Reinforcement learning in Nengo for continuous action space and continuous state space

I was wondering if there are any RL algorithms that were designed for use with spiking neurons/Nengo, and designed for a continuous action space and a continuous state space?

Essentially, I’m looking for algorithms analogous to DDPG or TD3, but were designed specifically for Nengo. I don’t want to just implement DDPG with spiking neurons in NengoDL, as I suspect that the algorithm performance would be worse and because the biological plausibility does not really change.

I have gone through this paper:

But from my understanding, NHRL was designed for a continuous state space but NOT a continuous action space. The approach I could think of was to discretize my action space. but I’m worried about the very high dimensionality and performance issues with the agent actually being able to learn anything.

Can the Basal Ganglia/Thalamus units be used for continuous action selection? As far as I can tell, they simply argmax over the provided inputs.

Good question! This is actually something that I just secured a grant for: looking into doing reinforcement learning in continuous action spaces (and continuous state space, and in continuous time). So I’d say this is a topic that I’m looking forward to digging into in more detail of the next year or so, but right now we don’t have any strong examples.

And I also agree with your thoughts on the BG/Thal system, which really is set up for discrete action spaces. That said, it is worth noting that the BG itself does provide a much more continuous output – the current Thalamus model does a little bit of extra winner-take-all on top of what the BG does in order to make the output very discrete. So that could be relaxed a bit by adjusting the Thalamus model. But, that then runs into the question of how to rethink the learning itself, which as I said is a bit of a research topic itself.

For the grant that I mentioned that I’ll be working on, the particular emphasis will be on modelling how biological systems do this sort of reinforcement learning, so that’s exactly why I wasn’t planning on doing something like just implementing DDPG in NengoDL – I think you’re exactly right that the algorithm performance would be worse (although the energy consumption, given the right hardware, might be much improved!) and it wouldn’t really change the biological plausibility. But I do think that some of the ideas in DDPG are pretty relevant. And I’d also say there’s some interesting similarities that I’m still trying to sort out to things in the adaptive control literature. But I’m still trying to sort out exactly what that research path will be.

Could you give a bit more detail about what sort of project you’re thinking of? Or tasks? It sounds like you’re more interested in the biological plausibility aspect, but I’d like to get a better sense of what direction you’re coming at this from.
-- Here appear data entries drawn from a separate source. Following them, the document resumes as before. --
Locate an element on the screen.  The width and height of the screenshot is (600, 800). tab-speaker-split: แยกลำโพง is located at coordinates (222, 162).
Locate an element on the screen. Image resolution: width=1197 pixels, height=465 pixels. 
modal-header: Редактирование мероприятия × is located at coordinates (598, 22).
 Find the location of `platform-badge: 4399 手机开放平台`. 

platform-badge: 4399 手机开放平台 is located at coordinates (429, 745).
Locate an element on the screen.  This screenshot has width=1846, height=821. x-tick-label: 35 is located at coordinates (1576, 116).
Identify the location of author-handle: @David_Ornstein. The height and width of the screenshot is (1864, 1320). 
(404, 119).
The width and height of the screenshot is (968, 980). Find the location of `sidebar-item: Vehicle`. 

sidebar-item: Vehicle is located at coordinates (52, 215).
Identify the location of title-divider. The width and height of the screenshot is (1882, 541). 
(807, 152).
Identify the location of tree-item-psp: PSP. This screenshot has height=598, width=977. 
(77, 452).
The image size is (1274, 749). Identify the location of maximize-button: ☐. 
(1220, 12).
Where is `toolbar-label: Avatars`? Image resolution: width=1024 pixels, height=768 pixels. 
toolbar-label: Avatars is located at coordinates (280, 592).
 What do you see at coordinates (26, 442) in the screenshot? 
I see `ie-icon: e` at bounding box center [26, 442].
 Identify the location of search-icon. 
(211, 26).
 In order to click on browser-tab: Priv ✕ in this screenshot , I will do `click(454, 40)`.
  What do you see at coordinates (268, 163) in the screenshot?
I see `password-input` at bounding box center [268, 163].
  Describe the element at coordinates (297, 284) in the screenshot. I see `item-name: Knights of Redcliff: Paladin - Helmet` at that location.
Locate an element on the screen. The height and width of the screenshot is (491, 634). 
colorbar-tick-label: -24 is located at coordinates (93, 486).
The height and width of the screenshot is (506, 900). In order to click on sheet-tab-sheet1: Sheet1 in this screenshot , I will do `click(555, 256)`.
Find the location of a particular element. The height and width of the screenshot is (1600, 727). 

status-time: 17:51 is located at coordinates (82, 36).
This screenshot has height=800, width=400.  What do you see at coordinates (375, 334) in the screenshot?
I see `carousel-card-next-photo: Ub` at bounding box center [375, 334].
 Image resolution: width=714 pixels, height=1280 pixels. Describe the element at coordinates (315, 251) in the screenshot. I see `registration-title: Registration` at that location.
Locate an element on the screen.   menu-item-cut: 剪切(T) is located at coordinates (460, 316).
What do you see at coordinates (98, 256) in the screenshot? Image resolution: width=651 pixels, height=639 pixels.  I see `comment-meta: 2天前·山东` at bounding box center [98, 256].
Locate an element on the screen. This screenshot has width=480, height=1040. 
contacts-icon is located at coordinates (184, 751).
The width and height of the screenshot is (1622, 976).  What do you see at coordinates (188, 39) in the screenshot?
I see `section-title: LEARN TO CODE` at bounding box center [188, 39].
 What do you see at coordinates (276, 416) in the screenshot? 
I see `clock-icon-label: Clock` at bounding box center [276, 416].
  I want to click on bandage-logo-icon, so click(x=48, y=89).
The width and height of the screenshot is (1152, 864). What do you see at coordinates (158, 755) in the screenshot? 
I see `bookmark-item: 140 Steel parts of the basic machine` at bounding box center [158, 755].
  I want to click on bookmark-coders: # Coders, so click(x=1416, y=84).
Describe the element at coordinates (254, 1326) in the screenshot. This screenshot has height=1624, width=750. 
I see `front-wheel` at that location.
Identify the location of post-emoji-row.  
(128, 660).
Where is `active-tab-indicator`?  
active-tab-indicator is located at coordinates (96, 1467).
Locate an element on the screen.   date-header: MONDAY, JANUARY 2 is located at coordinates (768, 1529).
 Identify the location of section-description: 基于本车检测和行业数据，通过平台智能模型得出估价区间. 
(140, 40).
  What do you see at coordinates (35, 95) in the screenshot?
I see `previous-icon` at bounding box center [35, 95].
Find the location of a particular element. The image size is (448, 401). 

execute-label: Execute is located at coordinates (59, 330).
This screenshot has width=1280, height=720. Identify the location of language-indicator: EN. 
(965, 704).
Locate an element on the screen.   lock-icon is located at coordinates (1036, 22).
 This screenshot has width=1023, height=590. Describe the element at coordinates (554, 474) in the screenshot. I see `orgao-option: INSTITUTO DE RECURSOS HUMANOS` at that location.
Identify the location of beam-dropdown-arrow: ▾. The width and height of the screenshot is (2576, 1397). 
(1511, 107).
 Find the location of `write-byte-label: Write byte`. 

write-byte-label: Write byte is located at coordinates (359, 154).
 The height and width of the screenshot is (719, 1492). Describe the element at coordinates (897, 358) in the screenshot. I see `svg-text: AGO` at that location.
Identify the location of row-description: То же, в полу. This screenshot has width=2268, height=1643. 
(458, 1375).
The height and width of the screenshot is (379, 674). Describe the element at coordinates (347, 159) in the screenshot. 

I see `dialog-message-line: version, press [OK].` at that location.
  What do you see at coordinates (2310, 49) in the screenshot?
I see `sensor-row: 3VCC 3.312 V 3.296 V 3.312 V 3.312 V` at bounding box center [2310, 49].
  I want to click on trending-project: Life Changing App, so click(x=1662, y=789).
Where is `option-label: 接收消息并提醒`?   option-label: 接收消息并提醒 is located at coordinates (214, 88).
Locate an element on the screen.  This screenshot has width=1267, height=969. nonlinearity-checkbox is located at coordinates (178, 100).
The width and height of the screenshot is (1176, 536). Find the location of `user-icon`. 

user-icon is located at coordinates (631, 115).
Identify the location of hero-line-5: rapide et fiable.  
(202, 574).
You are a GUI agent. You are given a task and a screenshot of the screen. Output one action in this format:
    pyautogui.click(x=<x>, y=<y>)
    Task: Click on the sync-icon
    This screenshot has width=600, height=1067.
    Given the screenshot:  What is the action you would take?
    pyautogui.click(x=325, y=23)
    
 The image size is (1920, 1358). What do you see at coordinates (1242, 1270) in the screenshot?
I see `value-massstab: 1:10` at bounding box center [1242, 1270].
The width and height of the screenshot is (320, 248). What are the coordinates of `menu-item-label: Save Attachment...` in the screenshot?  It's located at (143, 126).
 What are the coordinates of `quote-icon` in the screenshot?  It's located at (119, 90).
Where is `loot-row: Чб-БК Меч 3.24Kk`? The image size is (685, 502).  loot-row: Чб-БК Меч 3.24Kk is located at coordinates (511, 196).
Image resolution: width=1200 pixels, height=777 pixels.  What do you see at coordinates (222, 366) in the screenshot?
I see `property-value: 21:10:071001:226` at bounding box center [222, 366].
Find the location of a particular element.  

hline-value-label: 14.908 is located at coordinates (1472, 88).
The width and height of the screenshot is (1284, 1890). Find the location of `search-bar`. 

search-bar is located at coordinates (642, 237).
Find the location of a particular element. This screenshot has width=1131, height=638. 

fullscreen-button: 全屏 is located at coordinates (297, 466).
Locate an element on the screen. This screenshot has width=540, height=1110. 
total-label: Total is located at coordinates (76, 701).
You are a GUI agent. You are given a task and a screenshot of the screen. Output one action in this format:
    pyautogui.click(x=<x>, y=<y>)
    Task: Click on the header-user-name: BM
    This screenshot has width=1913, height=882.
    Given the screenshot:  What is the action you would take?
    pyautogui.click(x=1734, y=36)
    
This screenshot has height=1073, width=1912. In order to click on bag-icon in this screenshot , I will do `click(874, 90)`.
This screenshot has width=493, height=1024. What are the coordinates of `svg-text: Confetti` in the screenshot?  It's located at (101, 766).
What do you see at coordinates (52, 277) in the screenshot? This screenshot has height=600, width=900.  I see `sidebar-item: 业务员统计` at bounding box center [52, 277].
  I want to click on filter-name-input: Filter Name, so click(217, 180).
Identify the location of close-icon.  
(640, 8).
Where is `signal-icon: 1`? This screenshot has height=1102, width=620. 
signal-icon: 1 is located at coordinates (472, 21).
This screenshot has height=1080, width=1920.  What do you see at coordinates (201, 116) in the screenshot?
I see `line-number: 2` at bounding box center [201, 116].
It would be good to share ideas, in any case!

1 Like

Thank you for the explanations!

As of right now I’m just investigating different reinforcement learning algorithms/strategies using spiking neural networks and comparing them to some more traditional algorithms. It makes sense that this is a research question as of itself, at least for continuous action spaces. I was hoping to ultimately apply NHRL or some Nengo reinforcement learning technique for robotic control in a continuous state/action/time space. Before that, I’m trying to benchmark those algorithms on OpenAi gym environments.

Terry, congratulations on the grant! This topic – using a spiking neural net simulator like Nengo for continuous control – is also a current research interest of mine. So it’s good to see that at least one other person (kshivvy) is interested as well. I’ve had some very promising results using Proximal Policy Optimization for landing a 2D quadcopter, and am currently working on extending my OpenAI Gym environment for 3D landing, and eventually predator/prey modeling. I also have an undergraduate student doing an honors thesis with me this coming year on the topic, after having some exposure to Nengo in my neural nets course.

If there’s any way I can be of use with the grant-funded project, I’ll be delighted to help out.